» Aim of the task
Please indicate the number of lines in the listing below that include the string "کودکان"; add nothing else.

» Dataset
---
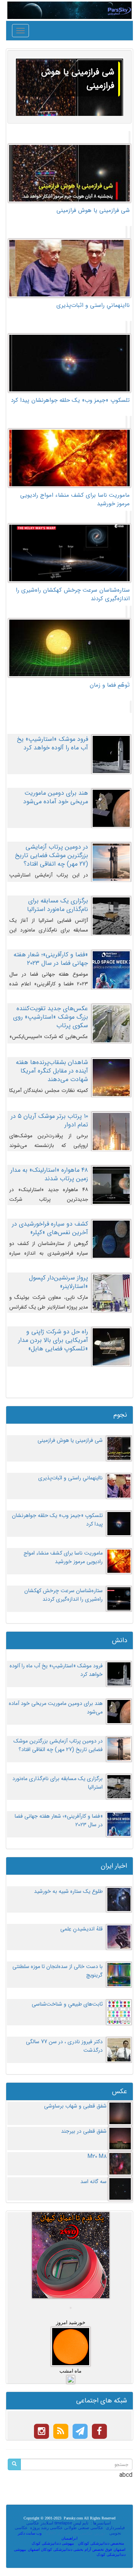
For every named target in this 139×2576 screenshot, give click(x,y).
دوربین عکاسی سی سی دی (81, 2533)
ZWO (51, 2533)
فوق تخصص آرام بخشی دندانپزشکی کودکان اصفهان (70, 2549)
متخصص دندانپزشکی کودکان (101, 2543)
---
» Reply
2